Former Malaysian prime minister Mahathir Mohamad speaks during an interview with Reuters in Putrajaya, Malaysia.PHOTO: REUTERS

KUALA LUMPUR - Former Malaysian premier Mahathir Mohamad admitted on Wednesday (July 26) that he is privy to classified government information.

Tun Mahathir wrote in his blog post that former deputy prime minister Muhyiddin Yassin was his chief source of such information, which includes the auditor general's report on scandal-ridden state fund 1Malaysia Development Bhd (1MDB). The report was classified as an official secret by the National Security Council in March 2016.

"There are comments that I know the contents of reports by Bank Negara Malaysia (the central bank), MACC (the anti-corruption commission), and the Auditor-General to Apandi. Yes, I do know," he wrote in Malay, referring to current Attorney General Tan Sri Mohamed Apandi Ali.

"I know the contents of the BNM report because (former) attorney general Gani Patail showed this to Tan Sri Muhyiddin Yassin while he was still deputy prime minister ... I know AG Apandi lied, that's why the report was placed under the Official Secrets Act (OSA)."

Dr Mahathir had previously challenged Mr Mohamed Apandi to swear on the Quran that various reports by the authorities did not implicate Prime Minister Najib Razak of wrongdoing regarding the RM2.6 billion (S$827.5 million) found in the latter's bank accounts.
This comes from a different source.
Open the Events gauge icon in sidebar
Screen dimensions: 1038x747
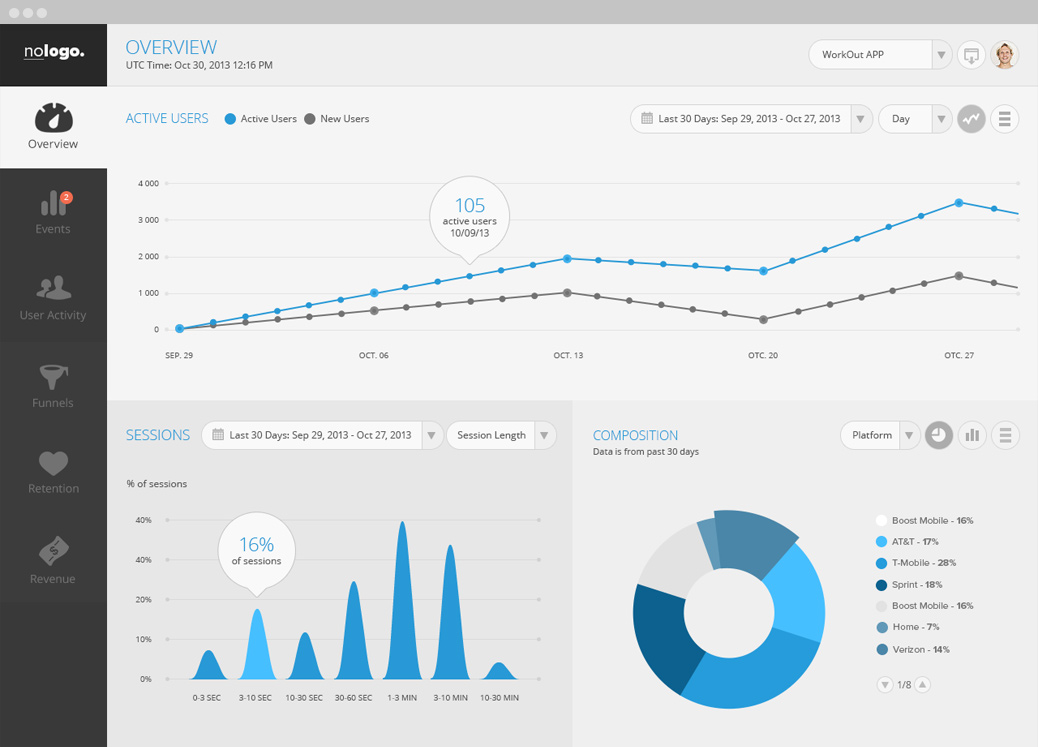53,205
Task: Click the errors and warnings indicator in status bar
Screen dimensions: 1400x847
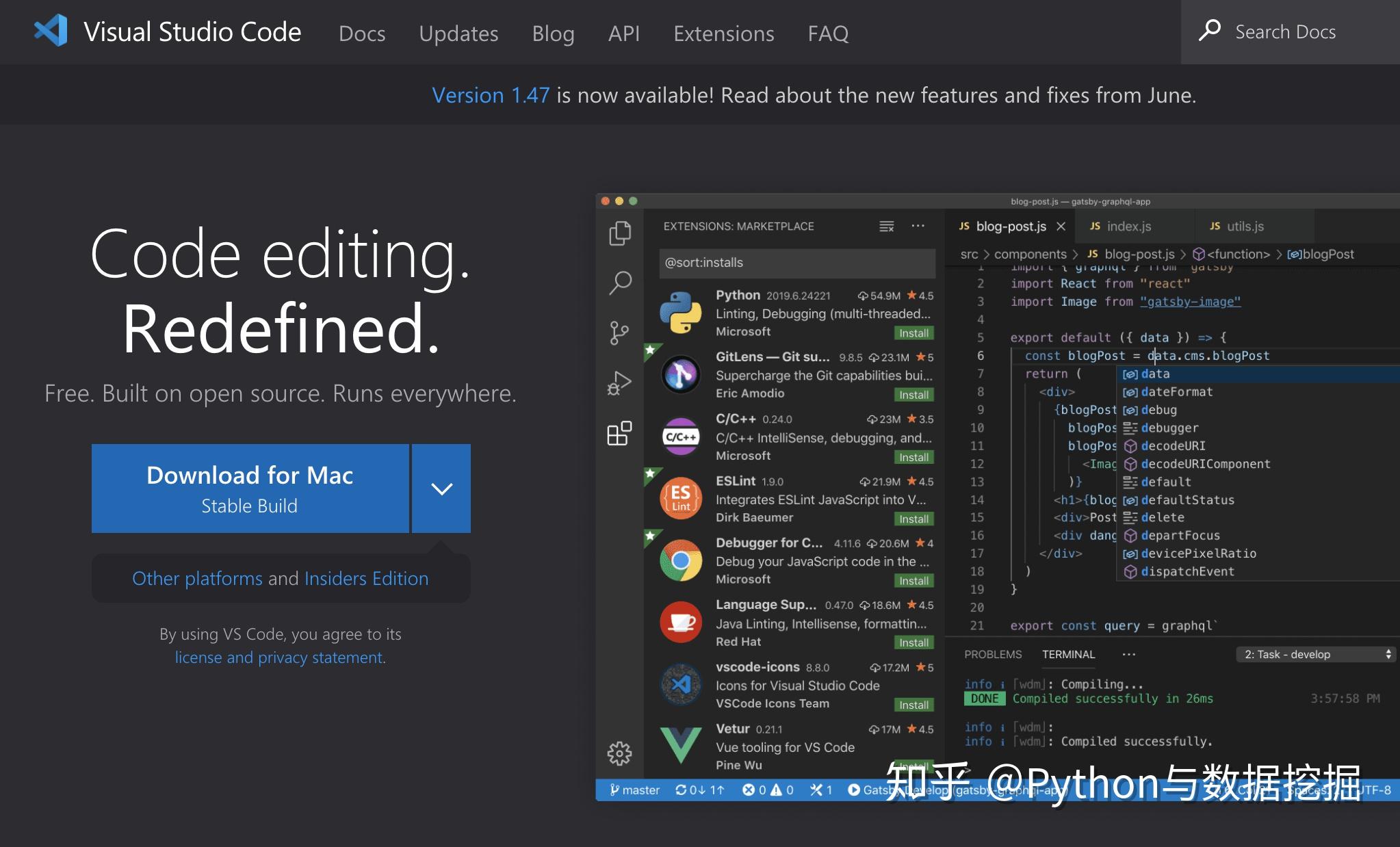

He issued the challenge in response to Mr Mohamed Apandi's claim that he did not conceal evidence regarding the funds nor the alleged financial mismanagement at 1MDB.

Both Tan Sri Muhyiddin and Tan Sri Abdul Gani were sacked by Datuk Seri Najib's administration in 2015.

Opposition member of Parliament Rafizi Ramli was convicted in November 2016 for breaching the OSA by publicly disclosing documents from the auditor-general's report on 1MDB during a press conference last year. He was sentenced to 18 months in prison but has lodged an appeal against his conviction.